» **PASSAGE TO READ**:

***

Popper¶
Popper is a workflow execution engine based on Github Actions (GHA) that allows you to execute GHA workflows locally on your machine. Popper workflows are defined in HCL syntax and behave like GHA workflows. The main difference with respect to GHA workflows is that, through some extensions to the GHA syntax, a Popper workflow can execute actions in other runtimes in addition to Docker.
Getting Started¶
Popper is a workflow execution engine based on Github Actions written in Python. With Popper, you can execute workflows locally on your machine without having to use Github’s platform. To get started, we first need to install the CLI tool using Pip:
pip install popper
Show which version you installed:
popper version
NOTE: Any version greater than 2.0 is currently officially supported.
To get a list of available commands:
popper --help
Create a Git repository¶
Create a project repository (if you are not familiar with Git, look here):
mkdir mypaper
cd mypaper
git init
echo '# mypaper' > README.md
git add .
git commit -m 'first commit'
Link to GitHub repository¶
First, create a repository on Github. Once your Github repository has been created, register it as a remote repository on your local repository:
git remote add origin git@github.com:<user>/<repo>
where <user>
is your username and <repo>
is the name of the
repository you have created. Then, push your local commits:
git push -u origin master
Create a workflow¶
We need to create a .workflow
file:
popper scaffold
The above generates an example workflow that you can use as the starting point of your project. We first commit the files that got generated:
git add .

***

» **COLLECTED DATA**:
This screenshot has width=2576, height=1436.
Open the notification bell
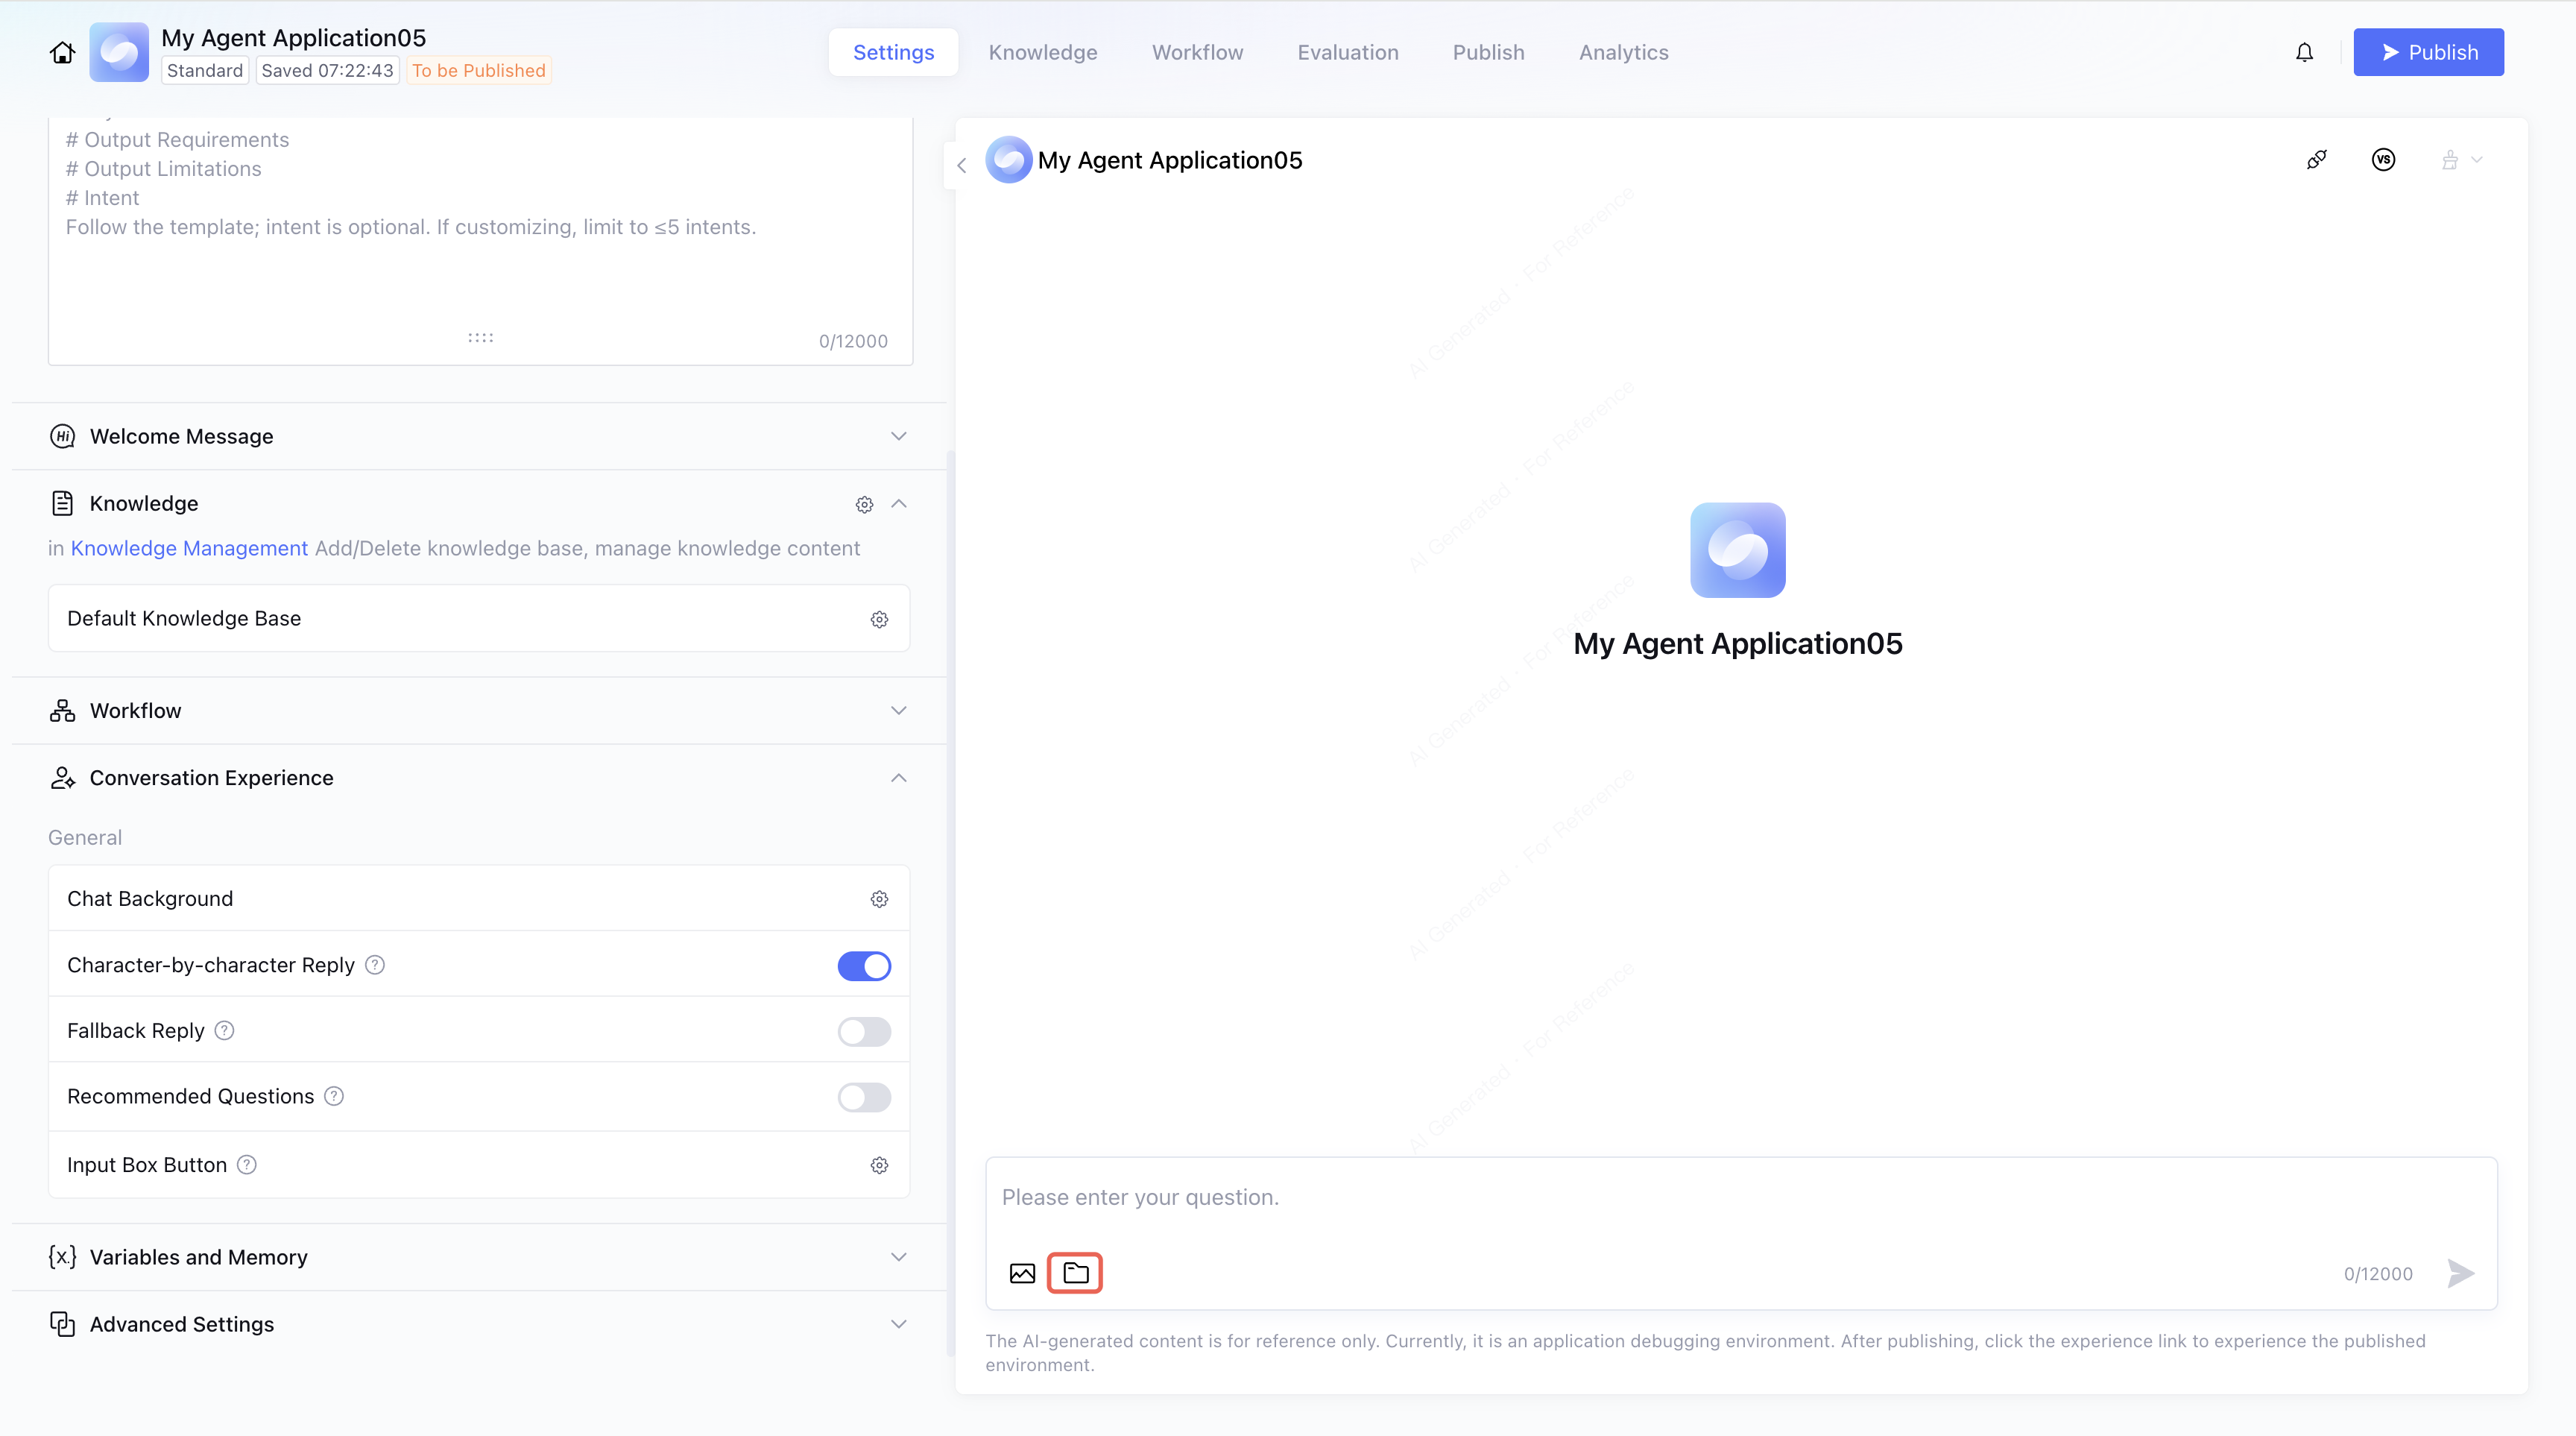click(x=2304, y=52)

***

» **REQUESTS**:
a) List every section heading in the Popper getting-started page, from the first to the last.
b) Repeat the stretch of the Popper getting-started page from "Getting Started¶" through "currently officially supported.", word for word.

» **WRITTEN ANSWERS**:
a)
Popper
Getting Started
Create a Git repository
Link to GitHub repository
Create a workflow

b)
Getting Started¶
Popper is a workflow execution engine based on Github Actions written in Python. With Popper, you can execute workflows locally on your machine without having to use Github’s platform. To get started, we first need to install the CLI tool using Pip:
pip install popper
Show which version you installed:
popper version
NOTE: Any version greater than 2.0 is currently officially supported.